O aparecimento da filoxera ocorreu pela primeira vez durante a crise do oídio e, ironicamente, a praga poderá ter resultado da importação de plantas de videira para avaliação da resistência ao oídio. Em Portugal, a filoxera surgiu pela primeira vez em 1867, na região do Douro. A praga destruiu inúmeras vinhas e levou ao abandono da cultura em muitos locais, por todo o país. Assim se compreende, por todo este historial, como as cepas de Colares são especiais.

Adega histórica

A Adega Regional de Colares surge em Agosto de 1931 e iniciou com 81 sócios, numa época em que se iniciaram os primeiros movimentos do associativismo agrícola. Com os mercados estrangeiros fechados devido ao período da Grande Depressão, milhares de litros de Colares ficavam parados nos armazéns, sendo que a filiação na adega tornou-se a solução mais viável para defender a genuinidade do Colares ao mesmo tempo que tinha espaço suficiente para os produtores guardarem os excedentes.

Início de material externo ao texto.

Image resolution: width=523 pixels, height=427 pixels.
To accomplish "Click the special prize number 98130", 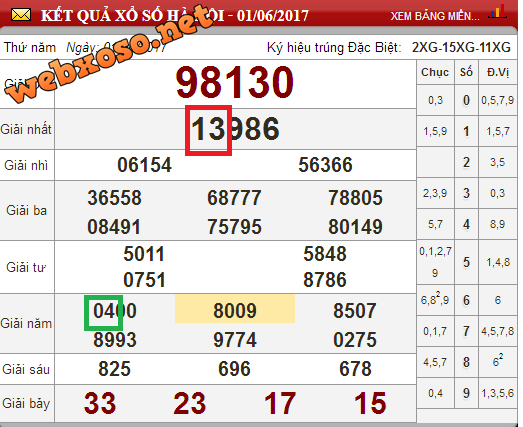I will pos(235,82).
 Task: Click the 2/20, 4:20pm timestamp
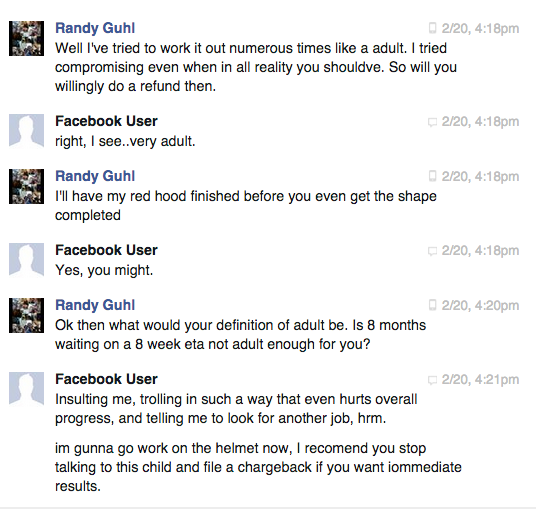point(480,305)
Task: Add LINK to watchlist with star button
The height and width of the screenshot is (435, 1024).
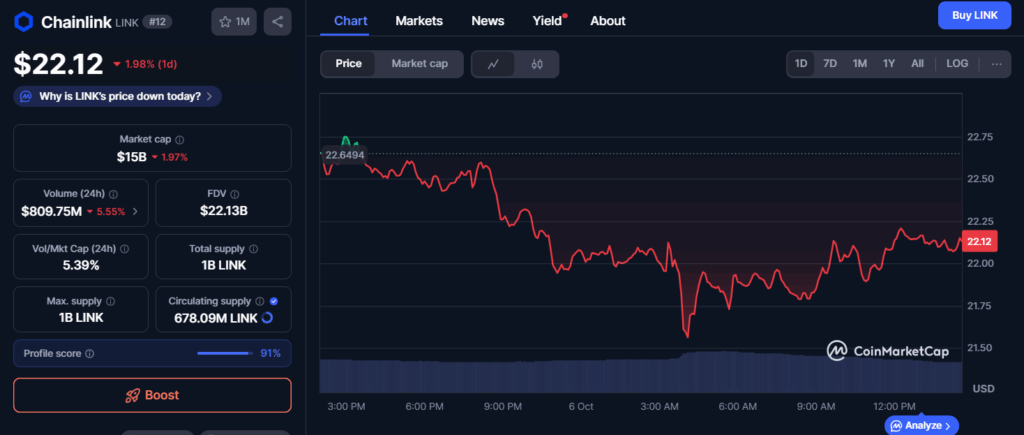Action: [234, 21]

Em 1941, a Adega Regional de Colares começou a desempenhar funções de interesse público, passando a ter a exclusividade da certificação dos vinhos da região. Com o consumo a aumentar, nomeadamente com o incremento do mercado das colónias, a Adega conheceu excelentes resultados, e no final da década de 60 a produção chegou a atingir um milhão de litros. Este período folgado prevaleceu até ao corte das exportações provocado pela guerra do Ultramar, que acabou por instalar uma nova crise. Assim foi durante as décadas seguintes, com altos e baixos até que, a partir de meados da década de 90, o Instituto da Vinha e do Vinho publicou a legislação relativa à adega e à região demarcada, permitindo assim grandes melhorias a diversos níveis. Gradualmente, foi-se substituindo velhos equipamentos por outros, mais modernos. A aposta na criação de marcas próprias foi dos investimentos mais significativos, pois facilitou uma nova responder aos mercados, embora através de produções exíguas.

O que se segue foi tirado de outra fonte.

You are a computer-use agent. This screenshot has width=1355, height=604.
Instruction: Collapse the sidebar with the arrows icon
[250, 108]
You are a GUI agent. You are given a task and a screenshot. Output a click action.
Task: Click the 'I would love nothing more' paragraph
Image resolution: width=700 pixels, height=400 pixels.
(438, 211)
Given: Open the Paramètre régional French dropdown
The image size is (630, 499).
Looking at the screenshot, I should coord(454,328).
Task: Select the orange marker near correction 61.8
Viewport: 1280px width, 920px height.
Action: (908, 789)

Ramisco, casta rainha da região

Bernardino Cincinnato da Costa (1900), reputado agrónomo e professor português, considera-a «uma casta tinta das mais notáveis de Portugal, pelo sabor e perfume agradabilíssimo que imprime aos vinhos que origina», e acrescenta ainda: «Frescura, graça, perfume, sabor, delicadeza, suavidade, nada lhes falta, quando oriundos de boas lavras, para serem vinhos completos».

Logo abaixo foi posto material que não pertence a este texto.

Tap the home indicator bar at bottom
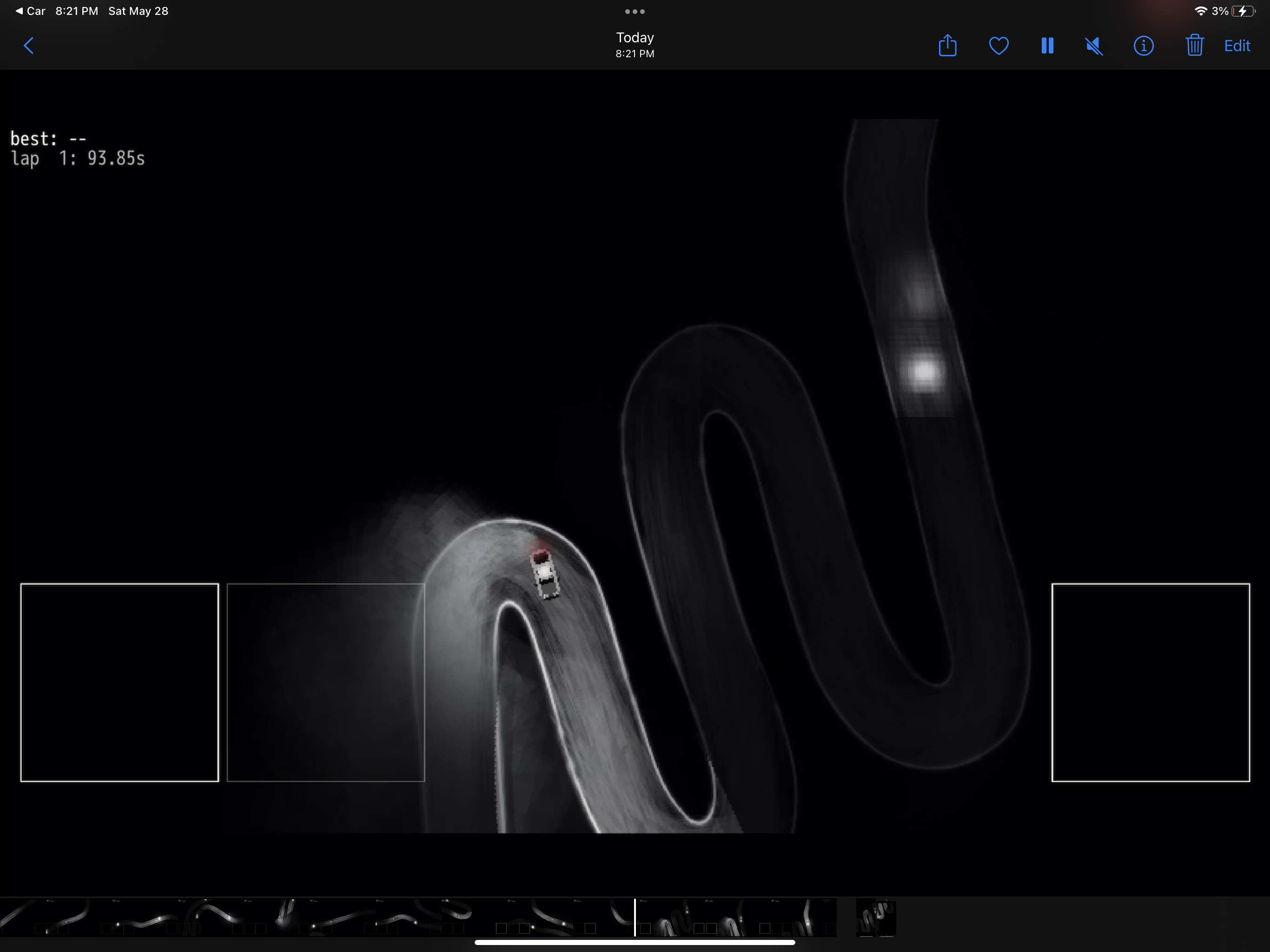 (635, 942)
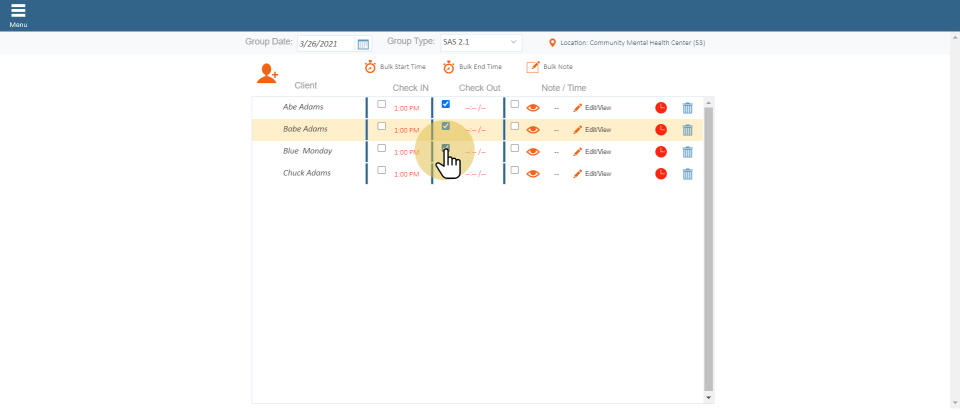
Task: Click red clock icon for Babe Adams
Action: [661, 130]
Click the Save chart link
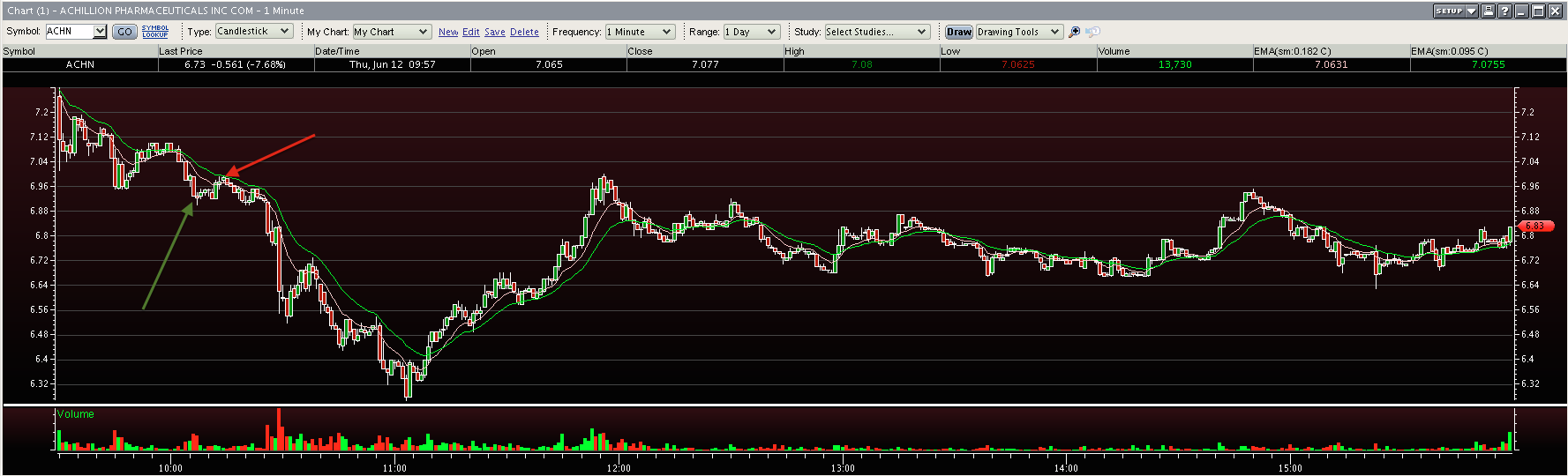1568x476 pixels. [x=495, y=32]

As condições de produção tornam a obtenção de um equilíbrio de maturação muitas vezes difícil de alcançar. Para além de alguma sensibilidade a doenças como o míldio e o oídio, as plantas de Ramisco originam uvas com teores alcoólicos normalmente baixos, entre dez e meio a doze por cento de volume, acidez elevada e grande taninosidade, o que impede o seu consumo com prazer enquanto jovens, requerendo uma longa maturação.

As colorações não são normalmente intensas, os aromas podem inicialmente lembrar amoras silvestres e alguma resina. Na boca são vinhos frescos e de forte adstringência. As adulterações a que foram sujeitos ao longo do tempo fazem com que muitas vezes a abertura de um velho Colares possa ser uma lotaria.

Os vinhos da adega


A Adega Regional de Colares produz hoje vinhos provenientes de solos arenosos (os que deram fama ao vinho da região) mas também de chão rijo, mais barato e acessível, mas também típico da região. Conta com as marcas Arenae - DOC Colares (branco e tinto), vinhos complexos provenientes de solos arenosos; Chão Rijo-Regional Lisboa (branco e tinto), vinhos detentores do selo de qualidade, provenientes de solos não arenosos; e Serra da Lua - Vinho de Mesa (branco e tinto), vinhos despretensiosos para serem servidos em qualquer ocasião. Além disso, a adega continua a fornecer vinho a empresas engarrafadoras que o compram e vendem através das suas marcas.

Em 1995, o reconhecimento de Sintra como Património da Humanidade por parte da UNESCO veio dar novo alento ao vinho de Colares, sendo que a adega é a maior responsável pela produção de vinho da região.